Les ordinateurs sont binaires, c’est-à-dire qu’ils opèrent par oscillation entre deux états exclusifs. Mais les états 0 et 1, « on » et « off », true et false, n’ont pas de valeur en soi, sauf dans leur valeur d’opposition relative. Mais cette opposition ne crée pas de sens, même si cela construit une tension interne, et donc une structure idéologique de la machine. Pour qu’il y ait sens (signification), il nous faut un sens (orientation), et le 0/1 informatique n’échappe pas à cette nécessité. Il est vrai que les ordinateurs sont remplis de valeurs purement arbitraires, mais le rôle des ces valeurs sont tout sauf abitraires car elles définissent des états très particuliers de la machine en s’enfilant dans des emplacements spécifiques qui attribuent des roles spécifiques à la machine à tel ou tel moment de son déroulement. Un ordinateur est remplit de valeurs arbitraires qui définissent des états spécifiques, ce qui semble totalement absurde pour nous, puisque c’est avec du n’importe-quoi que la machine construit des spécificités.
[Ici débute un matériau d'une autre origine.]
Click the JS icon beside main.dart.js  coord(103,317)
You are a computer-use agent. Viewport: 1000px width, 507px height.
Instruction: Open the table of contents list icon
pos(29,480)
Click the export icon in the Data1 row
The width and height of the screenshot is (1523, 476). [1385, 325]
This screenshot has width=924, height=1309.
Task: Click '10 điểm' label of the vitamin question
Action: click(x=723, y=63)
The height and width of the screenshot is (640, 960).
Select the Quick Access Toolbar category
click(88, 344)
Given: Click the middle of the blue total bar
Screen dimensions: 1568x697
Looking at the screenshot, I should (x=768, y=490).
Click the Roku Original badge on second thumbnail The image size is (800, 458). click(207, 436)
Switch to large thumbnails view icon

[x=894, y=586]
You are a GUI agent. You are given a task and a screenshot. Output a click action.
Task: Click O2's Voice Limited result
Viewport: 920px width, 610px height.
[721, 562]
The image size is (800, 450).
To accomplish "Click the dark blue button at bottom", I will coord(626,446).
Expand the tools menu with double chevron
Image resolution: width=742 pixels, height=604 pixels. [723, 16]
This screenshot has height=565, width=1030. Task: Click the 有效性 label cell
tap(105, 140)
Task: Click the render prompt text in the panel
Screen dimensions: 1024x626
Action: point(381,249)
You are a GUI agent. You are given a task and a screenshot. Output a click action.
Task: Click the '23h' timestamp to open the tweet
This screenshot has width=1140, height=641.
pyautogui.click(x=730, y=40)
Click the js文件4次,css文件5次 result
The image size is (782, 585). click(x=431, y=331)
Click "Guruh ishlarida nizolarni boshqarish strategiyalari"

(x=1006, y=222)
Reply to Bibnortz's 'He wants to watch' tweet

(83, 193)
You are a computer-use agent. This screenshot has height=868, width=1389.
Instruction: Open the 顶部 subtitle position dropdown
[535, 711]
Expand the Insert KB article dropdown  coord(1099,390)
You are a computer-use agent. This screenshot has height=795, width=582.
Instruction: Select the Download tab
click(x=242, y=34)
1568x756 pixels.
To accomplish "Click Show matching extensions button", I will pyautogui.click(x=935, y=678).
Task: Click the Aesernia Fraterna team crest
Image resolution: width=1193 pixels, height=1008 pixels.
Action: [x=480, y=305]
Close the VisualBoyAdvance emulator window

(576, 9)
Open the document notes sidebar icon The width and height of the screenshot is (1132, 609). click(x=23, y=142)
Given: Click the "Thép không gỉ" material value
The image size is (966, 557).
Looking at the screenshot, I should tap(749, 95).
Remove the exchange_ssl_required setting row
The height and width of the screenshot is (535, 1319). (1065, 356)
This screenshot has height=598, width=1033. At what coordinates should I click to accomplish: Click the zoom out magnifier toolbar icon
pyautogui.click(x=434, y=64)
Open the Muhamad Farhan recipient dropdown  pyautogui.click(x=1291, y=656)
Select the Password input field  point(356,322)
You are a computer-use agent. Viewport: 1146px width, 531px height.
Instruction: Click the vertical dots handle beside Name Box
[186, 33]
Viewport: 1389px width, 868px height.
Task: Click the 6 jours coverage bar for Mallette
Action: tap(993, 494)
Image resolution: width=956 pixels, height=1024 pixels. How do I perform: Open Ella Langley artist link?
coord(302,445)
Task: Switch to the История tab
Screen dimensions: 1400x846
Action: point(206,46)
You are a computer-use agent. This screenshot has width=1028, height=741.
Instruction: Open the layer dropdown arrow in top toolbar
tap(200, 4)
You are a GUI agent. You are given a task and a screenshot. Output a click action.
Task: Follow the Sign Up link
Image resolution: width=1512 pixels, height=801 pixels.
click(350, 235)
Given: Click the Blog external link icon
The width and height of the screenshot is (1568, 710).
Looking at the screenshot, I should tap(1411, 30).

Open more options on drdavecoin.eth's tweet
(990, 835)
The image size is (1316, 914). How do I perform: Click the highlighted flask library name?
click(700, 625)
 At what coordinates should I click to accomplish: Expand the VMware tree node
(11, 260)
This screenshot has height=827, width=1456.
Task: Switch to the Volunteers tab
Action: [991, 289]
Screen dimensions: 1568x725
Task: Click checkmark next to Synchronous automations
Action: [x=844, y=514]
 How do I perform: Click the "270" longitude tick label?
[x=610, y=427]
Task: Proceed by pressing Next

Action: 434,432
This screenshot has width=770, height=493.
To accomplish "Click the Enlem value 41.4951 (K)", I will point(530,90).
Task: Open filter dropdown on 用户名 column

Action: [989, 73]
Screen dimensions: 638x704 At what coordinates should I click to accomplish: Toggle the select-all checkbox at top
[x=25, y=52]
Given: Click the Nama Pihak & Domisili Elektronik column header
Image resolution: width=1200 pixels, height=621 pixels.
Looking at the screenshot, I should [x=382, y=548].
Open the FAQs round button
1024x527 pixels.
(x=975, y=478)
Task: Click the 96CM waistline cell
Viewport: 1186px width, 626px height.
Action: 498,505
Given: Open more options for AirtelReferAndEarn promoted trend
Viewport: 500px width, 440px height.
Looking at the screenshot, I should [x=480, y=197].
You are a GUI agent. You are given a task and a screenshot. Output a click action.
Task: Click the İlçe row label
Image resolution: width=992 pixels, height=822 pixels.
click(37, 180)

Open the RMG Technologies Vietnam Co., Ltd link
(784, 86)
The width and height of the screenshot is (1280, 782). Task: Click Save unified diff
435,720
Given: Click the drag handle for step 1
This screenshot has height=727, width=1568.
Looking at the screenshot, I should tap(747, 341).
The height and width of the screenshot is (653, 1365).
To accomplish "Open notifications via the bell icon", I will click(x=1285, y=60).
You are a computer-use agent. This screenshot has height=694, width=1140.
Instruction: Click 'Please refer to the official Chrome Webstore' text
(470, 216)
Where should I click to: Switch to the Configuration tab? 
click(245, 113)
En réalité, c’est la localisation de la machine et sa nécessité d’opérer par rouages spatiales qui définissent ce jeu du n’importe-quoi-spécifique. Tout comme il y a un emplacement d’une barrette de mémoire ou d’une instruction-en-train-d’être-calculée, il y a un emplacement de chacune des valeurs arbitraires de la machine. En regardant dans une liste de « régistres » d’un Gameboy, par exemple, nous voyons que le tout premier registre — 0x000 — contrôle l’affichage vidéo et contient une série de 16 sous-emplacements (cf. GBATEK pour une liste de toutes les registres du console Gameboy Advance et leur signification). Chacun de ces emplacements peut contenir soit un 0, soit un 1, et le programmeur (ou le programme) est libre de choisir n’importe laquelle de ces deux valeurs. Par contre, la conséquence de ce choix n’est absoluement pas arbitraire et aura des conséquences : si nous plaçons une valeur de « 1 » dans le premier emplacement, nous activons une résolution d’affichage de 240 x 160 pixels; mais si nous attribuons une deuxième valeur « 1 » deux emplacements plus loin, nous activons une toute autre résolution d’affichage, c’est-à-dire 160 x 128 pixels. Le système est extrêmement précis, avec chaque emplacement qui signifie quelque chose de très précis (« cette image est visible », « celle-là n’est pas visible », « générer une fréquence nkHz », etc). Un emplacement est potentiellement très différent de son emplacement voisin.
Il y aura donc un sens pour les machines algorithmiques, qui se définit dans la disposition ou la configuration des emplacements. C’est l’héritage de la Turing Machine et le rôle qu’elle donne à la spatialisation dans le contrôle du flux de l’algorithme. Dans les consoles de jeu vidéo, le choix de ces emplacements peut déterminer des stratégies économiques significatives. Dans le jeu de l’emulation, on peut changer l’emplacement physique en lui donnant une nouvelles adresse, sans affecter le comportement : par un simple procédé de déroutage on achimine les données déstinées à un emplacement a vers un emplacement b. Ce qui construit au final une nouvelle architecture à l’intérieur d’une autre, et en quelque sorte une forme d’hyperspatialisation : on ne perd pas l’importance de l’emplacement dans la définition du « sens » de la machine, mais l’emplacement exacte de cet emplacement devient lui-même arbitraire. C’est probablement pour cette raison que les nouvelles générations de console de jeu vidéo, comme le Xbox360 ou le Playstation3, contiennent chacun un « hypervisor », qui détermine le rôle des emplacements, et contrôle donc le détournement des emplacement, ce qui permet aux deux sociétés — Microsoft et Sony — de contrôler l’accès à la puissance de leurs machines respectives.